> Quoted passage:
▼
Prime minister Manmohan Singh has sent out strong signals that he cannot wait indefinitely for the passage of the Civil Liability for Nuclear Damage Bill in Parliament. He is keen on seeing it through in the monsoon session; he is prepared to extend the session if the opposition gets in the way by disrupting House proceedings.
T Subiram Reddy, chairman of the standing committee on science and technology, is confident of presenting the bill by the end of the week and is busy evolving a consensus by incorporating suggestions from opponents. The committee is likely to hold its final meeting on the issue on Tuesday.
Reddy has made it clear that the amount of compensation cannot be enhanced to billions of dollars as is being demanded by the opposition. The supplier, operator and all concerned, however, will be made liable to stringent penalties.
The government, despite not having a clear majority in the Rajya Sabha and a wafer-thin majority in the Lok Sabha, is clear on trying its luck. The prime minister appears ready for the consequences of the move.
The Congress has the support of 285 members in the Lok Sabha, including 21 of the Bahujan Samaj Party (BSP). It hopes to rope in the Samajwadi Party (SP) with 22 members, the Rashtriya Janata Dal (RJD), which has four members, and eight other MPs. The SP leaders have conveyed that if the liability of the suppliers is also included and overall financial liability of the operator is enhanced, it would not have any problem with the bill.
▲
> Information provided:
▼
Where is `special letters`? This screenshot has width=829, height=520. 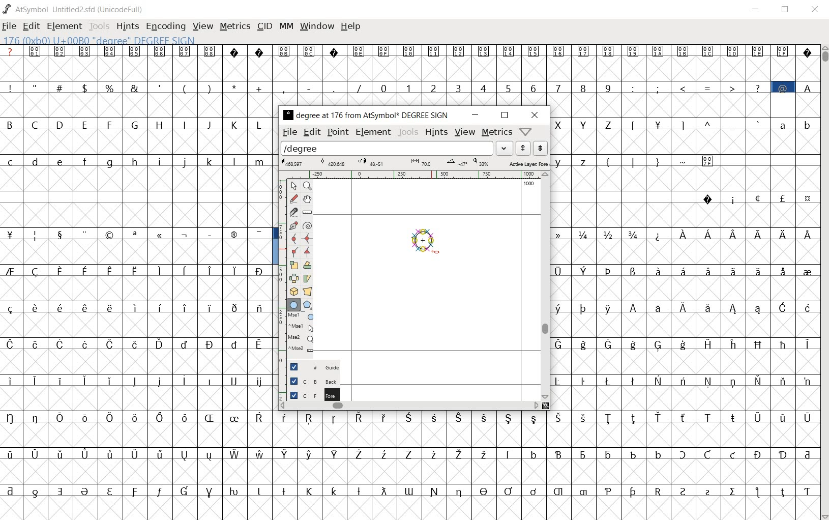
special letters is located at coordinates (410, 489).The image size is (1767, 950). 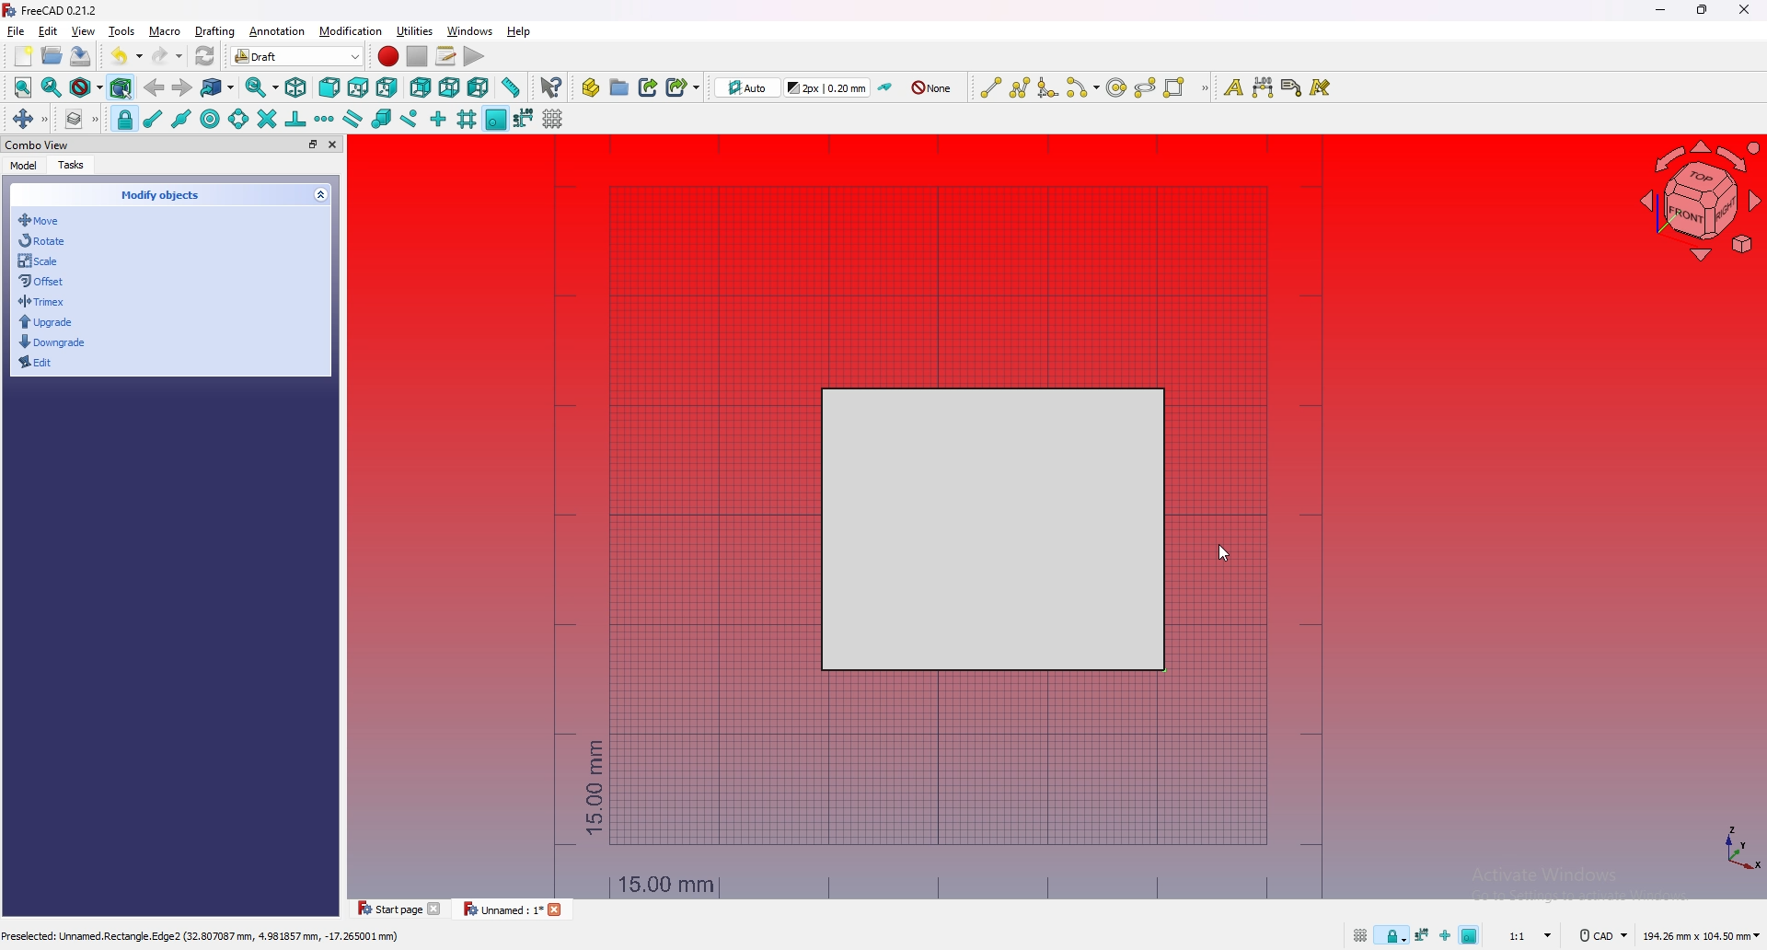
▲
> To be done:
**a.** Using the piece on the nuclear liability bill, answer these, one per line:
(i) In which session of Parliament does the prime minister want the bill passed?
(ii) Which standing committee does T Subiram Reddy chair?
(iii) How many Lok Sabha members does the Samajwadi Party have?
**b.** Carry on the piece about the nuclear liability bill from its last sentence.

> Solved tasks:
**a.**
(i) The monsoon session
(ii) The standing committee on science and technology
(iii) 22

**b.**
In the Rajya Sabha, the Congress has 71 MPs of its own and 29 others belong to UPA allies. With the BSP, RJD, Lok Janshakti Party and independents chipping in, there should not be much of a problem. Yet, the government does not want a division in the house on this issue.
The prime minister has got it conveyed to the BJP, some of whose leaders are stoutly opposed to the bill, that the bill was first drafted in 2001 by their own government. When senior BJP leader LK Advani led a high-powered delegation of his party comprising Yashwant Sinha, Murli Manohar Joshi, Jaswant Singh, Sushma Swaraj and Arun Jaitley to a meeting with Union finance minister Pranab Mukherjee, they were politely shown the draft prepared by their own government.
Minister of state in the prime minister’s office Prithviraj Chavan said there were only four suppliers of nuclear reactors in the world and two of them are already functional in the country. The government, by bringing the first ever legislation in the country, would make them accountable in the event of an accident.